**Excerpt provided:**

_ _ _ _ _

Now, let's train regression models to predict trial duration for completed trials.

In [None]:
# Train regression models
regression_results = train_regression_models(X_regression, y_regression)

# Display performance metrics
regression_metrics = pd.DataFrame(regression_results['metrics'])
regression_metrics = regression_metrics.sort_values('r2_score', ascending=False)

print("
Regression Model Performance:")
display(regression_metrics)

# Identify best model
best_regression_model_name = regression_metrics.index[0]
best_regression_model = regression_results['models'][best_regression_model_name]

print(f"
Best regression model: {best_regression_model_name}")

# Save the best model
model_info = {
    'model': best_regression_model,
    'preprocessor': regression_results['preprocessor'],
    'feature_names': feature_cols,
    'metrics': regression_metrics.loc[best_regression_model_name].to_dict()
}

save_model(model_info, 'regression')

## Visualize Regression Results

Let's visualize the performance of our regression models.

_ _ _ _ _

**Records supplied:**
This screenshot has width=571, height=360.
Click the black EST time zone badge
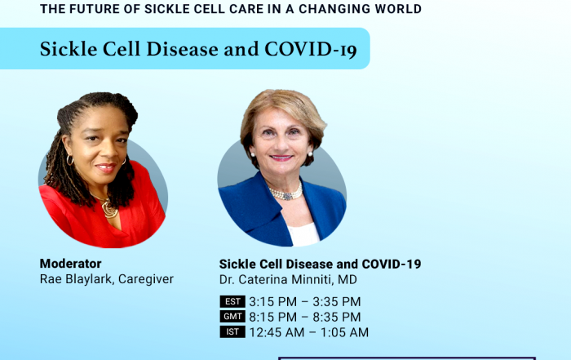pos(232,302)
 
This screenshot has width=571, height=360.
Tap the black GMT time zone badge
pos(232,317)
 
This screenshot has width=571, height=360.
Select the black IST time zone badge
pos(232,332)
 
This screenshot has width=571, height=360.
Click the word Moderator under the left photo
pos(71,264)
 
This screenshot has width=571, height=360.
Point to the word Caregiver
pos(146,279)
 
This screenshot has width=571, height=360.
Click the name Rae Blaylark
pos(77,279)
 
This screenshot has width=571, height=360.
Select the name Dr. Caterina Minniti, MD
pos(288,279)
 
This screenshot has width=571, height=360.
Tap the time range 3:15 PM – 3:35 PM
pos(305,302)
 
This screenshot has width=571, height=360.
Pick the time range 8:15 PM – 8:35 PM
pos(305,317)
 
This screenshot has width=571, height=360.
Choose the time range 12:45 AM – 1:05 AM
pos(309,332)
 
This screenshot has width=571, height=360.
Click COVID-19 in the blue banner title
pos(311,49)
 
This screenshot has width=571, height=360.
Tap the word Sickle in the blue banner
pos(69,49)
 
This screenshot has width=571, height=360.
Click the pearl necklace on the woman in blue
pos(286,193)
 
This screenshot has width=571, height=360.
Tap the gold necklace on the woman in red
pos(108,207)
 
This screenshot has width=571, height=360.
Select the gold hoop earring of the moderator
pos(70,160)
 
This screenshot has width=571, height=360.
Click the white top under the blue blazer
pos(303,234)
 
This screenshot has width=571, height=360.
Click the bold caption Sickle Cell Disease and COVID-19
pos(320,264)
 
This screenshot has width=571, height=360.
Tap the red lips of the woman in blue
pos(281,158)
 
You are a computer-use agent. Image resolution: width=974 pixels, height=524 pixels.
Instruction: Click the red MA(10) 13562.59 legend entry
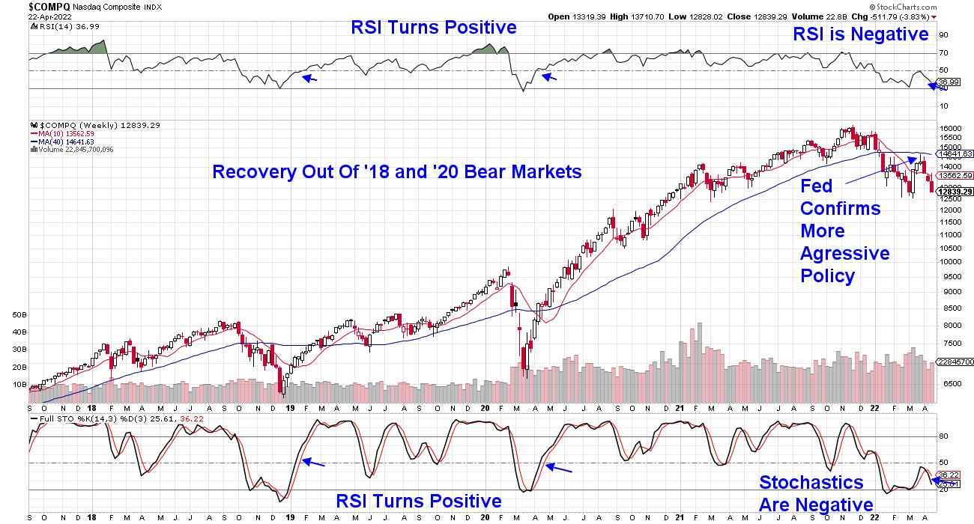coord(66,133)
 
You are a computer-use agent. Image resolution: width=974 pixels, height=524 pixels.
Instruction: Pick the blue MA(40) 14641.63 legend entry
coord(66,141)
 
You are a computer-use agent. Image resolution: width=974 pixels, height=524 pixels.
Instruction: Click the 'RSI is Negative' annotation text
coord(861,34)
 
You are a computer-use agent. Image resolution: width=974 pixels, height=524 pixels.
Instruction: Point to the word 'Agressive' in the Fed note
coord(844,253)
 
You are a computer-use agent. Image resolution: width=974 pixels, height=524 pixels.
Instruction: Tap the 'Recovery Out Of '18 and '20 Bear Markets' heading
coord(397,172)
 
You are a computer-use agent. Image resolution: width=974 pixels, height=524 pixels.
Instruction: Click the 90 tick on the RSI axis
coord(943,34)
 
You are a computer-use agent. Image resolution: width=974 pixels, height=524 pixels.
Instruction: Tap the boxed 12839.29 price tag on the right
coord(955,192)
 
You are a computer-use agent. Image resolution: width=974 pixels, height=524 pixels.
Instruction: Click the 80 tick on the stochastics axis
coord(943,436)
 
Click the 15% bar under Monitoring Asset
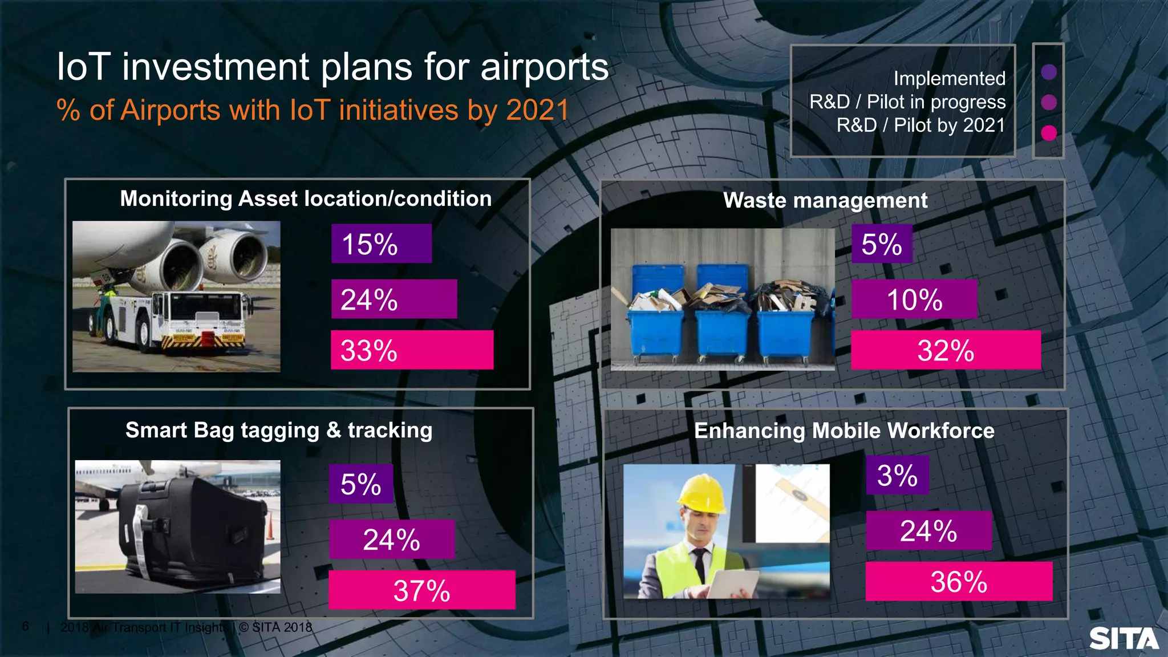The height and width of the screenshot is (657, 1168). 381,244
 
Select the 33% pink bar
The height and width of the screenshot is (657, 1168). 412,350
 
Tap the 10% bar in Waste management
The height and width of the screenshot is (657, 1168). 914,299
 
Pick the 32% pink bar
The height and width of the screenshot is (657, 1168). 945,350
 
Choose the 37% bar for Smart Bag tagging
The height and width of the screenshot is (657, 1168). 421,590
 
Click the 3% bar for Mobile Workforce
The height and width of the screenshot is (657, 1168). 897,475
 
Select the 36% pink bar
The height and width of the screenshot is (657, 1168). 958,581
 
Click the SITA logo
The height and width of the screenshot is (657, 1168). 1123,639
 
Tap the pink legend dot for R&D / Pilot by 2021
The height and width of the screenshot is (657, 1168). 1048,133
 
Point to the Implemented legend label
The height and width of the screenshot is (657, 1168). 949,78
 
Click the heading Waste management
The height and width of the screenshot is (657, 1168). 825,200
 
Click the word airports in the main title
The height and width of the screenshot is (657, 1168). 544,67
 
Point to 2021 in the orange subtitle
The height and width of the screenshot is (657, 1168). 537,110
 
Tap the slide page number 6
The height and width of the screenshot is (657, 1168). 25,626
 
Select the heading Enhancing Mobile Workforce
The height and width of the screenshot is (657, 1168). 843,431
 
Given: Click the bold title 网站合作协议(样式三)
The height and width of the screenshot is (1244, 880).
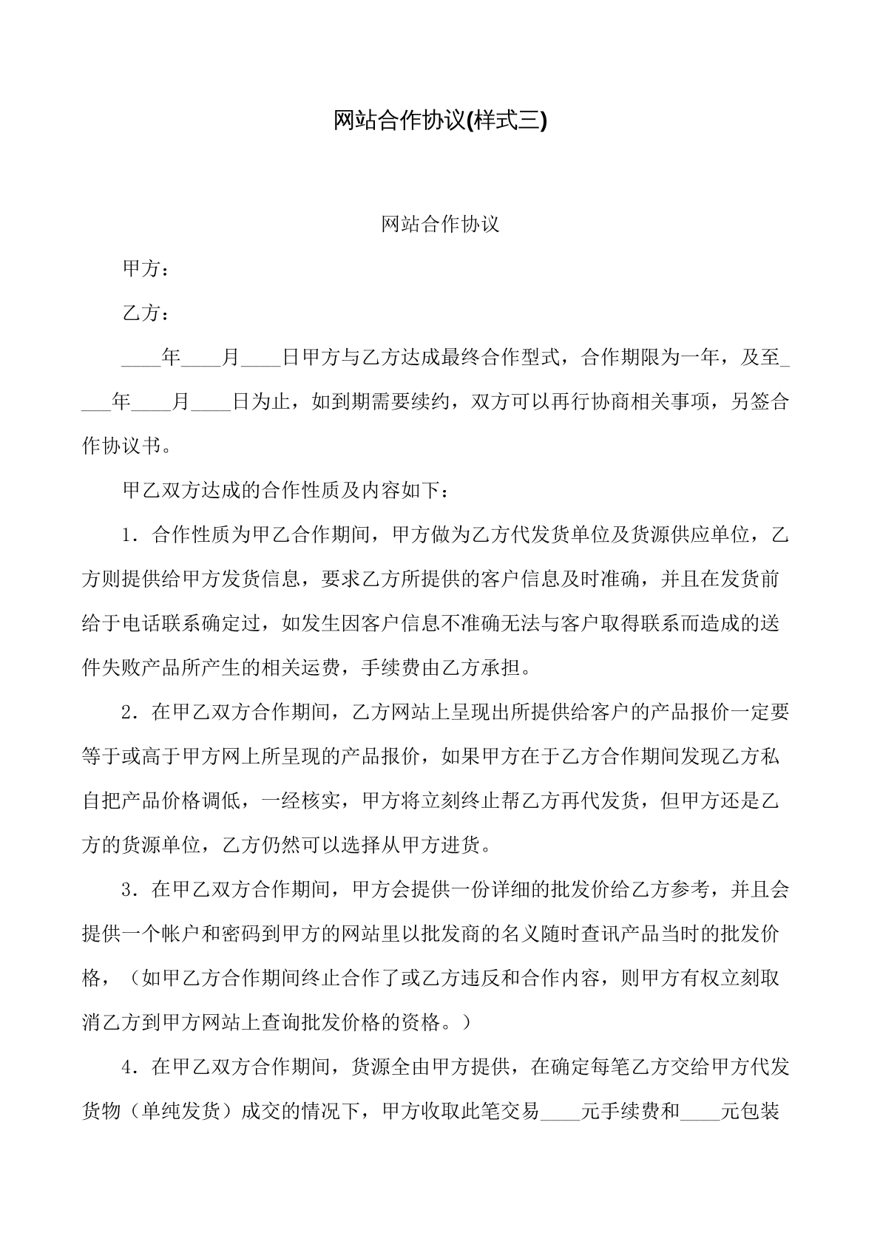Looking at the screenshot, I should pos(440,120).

_ _ _ _ _

**What you are asked to do:** Continue the notebook excerpt on regression models for trial duration from where it stops.

**Answer to the problem:**
In [None]:
# Plot model performance comparison
plt.figure(figsize=(12, 6))

# Plot R² score
plt.subplot(1, 2, 1)
sns.barplot(x=regression_metrics.index, y=regression_metrics['r2_score'])
plt.title('R² Score by Model')
plt.xlabel('Model')
plt.ylabel('R² Score')
plt.xticks(rotation=45)
plt.ylim(0, 1)

# Plot RMSE
plt.subplot(1, 2, 2)
sns.barplot(x=regression_metrics.index, y=regression_metrics['rmse'])
plt.title('RMSE by Model')
plt.xlabel('Model')
plt.ylabel('RMSE (days)')
plt.xticks(rotation=45)

plt.tight_layout()
plt.show()

## Feature Importance for Regression

Let's examine which features are most important for predicting trial duration.

In [None]:
# Get feature importance from the best model (if available)
if hasattr(best_regression_model, 'feature_importances_'):
    # Get feature importances
    importances = best_regression_model.feature_importances_
    
    # Get feature names after preprocessing
    if hasattr(regression_results['preprocessor'], 'get_feature_names_out'):
        feature_names = regression_results['preprocessor'].get_feature_names_out()
    else:
        feature_names = feature_cols
    
    # Create a DataFrame for visualization
    feature_importance = pd.DataFrame({
        'feature': feature_names,
        'importance': importances
    })
    
    # Sort by importance
    feature_importance = feature_importance.sort_values('importance', ascending=False)
    
    # Plot top 20 features
    plt.figure(figsize=(12, 8))
    sns.barplot(x='importance', y='feature', data=feature_importance.head(20))
    plt.title(f'Top 20 Important Features for {best_regression_model_name}')
    plt.xlabel('Importance')
    plt.ylabel('Feature')
    plt.tight_layout()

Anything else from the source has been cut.